Pietro Sudano visse insieme a sua moglie nelle grotte di Chiafura fino alla fine degli anni Cinquanta, quando in seguito al crollo di un masso dal colle di San Matteo e dopo la visita di Pasolini, Levi, Pajetta e Guttuso, fu decretato dal governo regionale lo sgombero del quartiere di Chiafura trasferendo gli abitanti ad Aldisio, l’attuale villaggio Jungi. Ma un pezzo del suo cuore è ancora lì dentro.
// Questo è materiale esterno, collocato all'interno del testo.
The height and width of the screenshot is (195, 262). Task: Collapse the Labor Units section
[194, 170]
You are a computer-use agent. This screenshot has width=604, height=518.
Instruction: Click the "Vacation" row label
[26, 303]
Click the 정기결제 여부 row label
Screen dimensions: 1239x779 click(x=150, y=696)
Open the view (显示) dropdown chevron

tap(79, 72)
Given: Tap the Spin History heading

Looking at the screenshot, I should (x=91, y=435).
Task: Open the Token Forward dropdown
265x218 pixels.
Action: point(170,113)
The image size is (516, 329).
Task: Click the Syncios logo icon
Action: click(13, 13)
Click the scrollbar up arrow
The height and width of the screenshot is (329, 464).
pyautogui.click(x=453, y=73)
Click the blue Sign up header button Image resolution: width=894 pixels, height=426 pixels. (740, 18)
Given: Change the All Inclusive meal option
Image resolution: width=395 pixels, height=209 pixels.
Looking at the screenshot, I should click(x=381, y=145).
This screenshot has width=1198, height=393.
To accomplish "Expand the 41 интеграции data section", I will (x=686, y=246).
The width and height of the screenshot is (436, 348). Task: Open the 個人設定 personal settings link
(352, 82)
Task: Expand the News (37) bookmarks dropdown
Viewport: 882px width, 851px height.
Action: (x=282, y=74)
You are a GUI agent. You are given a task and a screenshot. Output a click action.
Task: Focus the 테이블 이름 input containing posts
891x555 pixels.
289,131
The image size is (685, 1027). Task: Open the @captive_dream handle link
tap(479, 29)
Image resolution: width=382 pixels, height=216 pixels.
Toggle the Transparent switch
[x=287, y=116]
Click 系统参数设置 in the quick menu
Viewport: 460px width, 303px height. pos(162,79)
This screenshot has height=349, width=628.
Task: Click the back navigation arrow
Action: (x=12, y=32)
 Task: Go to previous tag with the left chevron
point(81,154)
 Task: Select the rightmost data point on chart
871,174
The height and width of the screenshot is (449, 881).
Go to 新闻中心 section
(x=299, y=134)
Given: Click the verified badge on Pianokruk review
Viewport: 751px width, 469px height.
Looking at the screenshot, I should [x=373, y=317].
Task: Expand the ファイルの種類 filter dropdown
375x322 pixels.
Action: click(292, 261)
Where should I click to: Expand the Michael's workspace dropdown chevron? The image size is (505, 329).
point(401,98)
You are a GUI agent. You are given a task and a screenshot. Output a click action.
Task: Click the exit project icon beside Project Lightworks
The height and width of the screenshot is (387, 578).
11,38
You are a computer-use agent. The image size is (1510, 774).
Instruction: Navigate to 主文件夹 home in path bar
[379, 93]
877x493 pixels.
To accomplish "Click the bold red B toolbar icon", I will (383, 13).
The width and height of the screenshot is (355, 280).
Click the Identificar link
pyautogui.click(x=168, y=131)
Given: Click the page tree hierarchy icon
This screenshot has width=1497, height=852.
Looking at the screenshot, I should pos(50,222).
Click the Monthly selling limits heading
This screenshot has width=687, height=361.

Oggi le grotte sono chiuse al pubblico anche se di tanto in tanto vengono visitate dai turisti. L’amministrazione comunale vorrebbe farne un parco antropologico, ma mancano i fondi. «L’idea che un giorno Chiafura — dice Sudano — possa rinascere sarebbe motivo di grande emozione per me e per tanti altri che sono testimoni di un’epoca, fatta di stenti ma piena di vita».